Exercise prompt ::
The output should be every line below that includes the word "using".
___ The input ___
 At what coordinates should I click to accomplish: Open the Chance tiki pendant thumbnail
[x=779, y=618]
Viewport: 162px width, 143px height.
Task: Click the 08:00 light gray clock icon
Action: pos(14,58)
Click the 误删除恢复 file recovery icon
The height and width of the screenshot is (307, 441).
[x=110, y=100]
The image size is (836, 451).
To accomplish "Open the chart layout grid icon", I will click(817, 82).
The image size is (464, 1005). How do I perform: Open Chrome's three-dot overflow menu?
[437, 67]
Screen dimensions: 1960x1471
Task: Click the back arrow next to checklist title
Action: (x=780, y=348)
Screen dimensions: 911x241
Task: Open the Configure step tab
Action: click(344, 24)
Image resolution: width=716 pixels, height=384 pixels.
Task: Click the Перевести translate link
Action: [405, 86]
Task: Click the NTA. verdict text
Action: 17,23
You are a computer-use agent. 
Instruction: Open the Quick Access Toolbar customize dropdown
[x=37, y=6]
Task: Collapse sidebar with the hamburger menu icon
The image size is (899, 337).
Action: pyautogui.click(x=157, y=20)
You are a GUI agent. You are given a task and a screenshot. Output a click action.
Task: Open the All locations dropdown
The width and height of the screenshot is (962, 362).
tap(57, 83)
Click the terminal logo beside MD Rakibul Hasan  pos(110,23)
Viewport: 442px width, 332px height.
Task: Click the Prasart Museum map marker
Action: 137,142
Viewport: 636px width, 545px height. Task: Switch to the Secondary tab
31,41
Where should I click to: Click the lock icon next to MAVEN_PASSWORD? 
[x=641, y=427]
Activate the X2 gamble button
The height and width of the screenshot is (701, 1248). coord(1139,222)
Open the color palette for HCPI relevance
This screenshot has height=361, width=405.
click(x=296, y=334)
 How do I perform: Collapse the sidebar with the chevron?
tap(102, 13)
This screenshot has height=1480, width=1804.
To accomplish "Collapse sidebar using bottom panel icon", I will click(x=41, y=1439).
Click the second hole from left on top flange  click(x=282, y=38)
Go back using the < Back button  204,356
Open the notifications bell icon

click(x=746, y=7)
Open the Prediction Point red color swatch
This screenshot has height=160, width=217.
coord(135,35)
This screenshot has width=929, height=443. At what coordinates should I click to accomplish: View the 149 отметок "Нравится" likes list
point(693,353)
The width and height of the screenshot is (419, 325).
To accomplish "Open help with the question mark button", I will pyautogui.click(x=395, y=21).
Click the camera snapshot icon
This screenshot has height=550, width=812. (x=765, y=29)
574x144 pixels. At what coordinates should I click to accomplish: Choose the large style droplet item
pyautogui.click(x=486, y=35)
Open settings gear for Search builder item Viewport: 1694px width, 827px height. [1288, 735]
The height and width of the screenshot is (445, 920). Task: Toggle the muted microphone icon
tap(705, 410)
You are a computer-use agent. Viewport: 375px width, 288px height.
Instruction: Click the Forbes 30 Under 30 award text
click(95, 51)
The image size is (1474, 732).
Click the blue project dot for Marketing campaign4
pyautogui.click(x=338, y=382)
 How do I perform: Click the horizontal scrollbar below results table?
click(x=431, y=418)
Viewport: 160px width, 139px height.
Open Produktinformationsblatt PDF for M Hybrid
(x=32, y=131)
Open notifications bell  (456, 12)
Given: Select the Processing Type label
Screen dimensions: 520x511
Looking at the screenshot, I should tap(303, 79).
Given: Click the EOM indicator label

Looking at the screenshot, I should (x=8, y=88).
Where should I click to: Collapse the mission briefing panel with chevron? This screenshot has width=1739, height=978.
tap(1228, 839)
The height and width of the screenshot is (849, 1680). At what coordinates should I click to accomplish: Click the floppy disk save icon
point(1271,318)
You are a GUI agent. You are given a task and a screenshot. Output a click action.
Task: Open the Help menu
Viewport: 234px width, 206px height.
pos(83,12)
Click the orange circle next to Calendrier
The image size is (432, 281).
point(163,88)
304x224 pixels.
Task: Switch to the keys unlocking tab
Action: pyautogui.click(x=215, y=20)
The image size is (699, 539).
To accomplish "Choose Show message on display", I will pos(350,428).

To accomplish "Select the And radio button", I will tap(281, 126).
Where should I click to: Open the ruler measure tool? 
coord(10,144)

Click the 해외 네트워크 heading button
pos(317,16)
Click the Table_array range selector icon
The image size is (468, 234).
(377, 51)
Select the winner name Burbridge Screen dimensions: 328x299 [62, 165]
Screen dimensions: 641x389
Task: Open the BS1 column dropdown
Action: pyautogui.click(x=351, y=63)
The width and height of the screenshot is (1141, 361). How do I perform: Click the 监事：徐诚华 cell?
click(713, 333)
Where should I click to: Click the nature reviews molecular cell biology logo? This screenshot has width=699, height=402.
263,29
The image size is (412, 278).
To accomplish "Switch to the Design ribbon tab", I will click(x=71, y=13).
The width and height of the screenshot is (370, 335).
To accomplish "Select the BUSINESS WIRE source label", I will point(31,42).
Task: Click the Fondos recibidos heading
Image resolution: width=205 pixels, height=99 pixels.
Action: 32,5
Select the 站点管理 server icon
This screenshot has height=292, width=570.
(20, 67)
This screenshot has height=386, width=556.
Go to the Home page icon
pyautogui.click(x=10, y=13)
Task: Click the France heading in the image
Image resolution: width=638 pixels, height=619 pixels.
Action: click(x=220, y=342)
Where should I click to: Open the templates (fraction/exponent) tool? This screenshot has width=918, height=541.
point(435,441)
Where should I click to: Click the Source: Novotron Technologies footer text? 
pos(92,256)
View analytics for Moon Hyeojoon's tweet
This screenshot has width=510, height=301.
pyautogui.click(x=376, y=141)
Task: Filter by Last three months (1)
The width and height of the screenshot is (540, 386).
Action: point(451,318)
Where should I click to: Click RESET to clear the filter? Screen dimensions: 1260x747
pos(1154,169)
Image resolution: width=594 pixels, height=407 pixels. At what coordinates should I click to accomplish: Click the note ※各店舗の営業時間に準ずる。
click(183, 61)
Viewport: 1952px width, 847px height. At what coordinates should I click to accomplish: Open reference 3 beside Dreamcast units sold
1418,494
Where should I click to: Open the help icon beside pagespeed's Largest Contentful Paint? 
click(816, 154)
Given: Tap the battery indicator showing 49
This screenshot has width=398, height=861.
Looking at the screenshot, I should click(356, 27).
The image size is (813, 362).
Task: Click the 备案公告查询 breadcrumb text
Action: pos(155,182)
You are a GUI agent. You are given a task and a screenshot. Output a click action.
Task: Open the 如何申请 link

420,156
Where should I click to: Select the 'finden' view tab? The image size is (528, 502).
___
Task result ::
To accomplish "Collapse sidebar using bottom panel icon", I will click(x=41, y=1439).
Go back using the < Back button  204,356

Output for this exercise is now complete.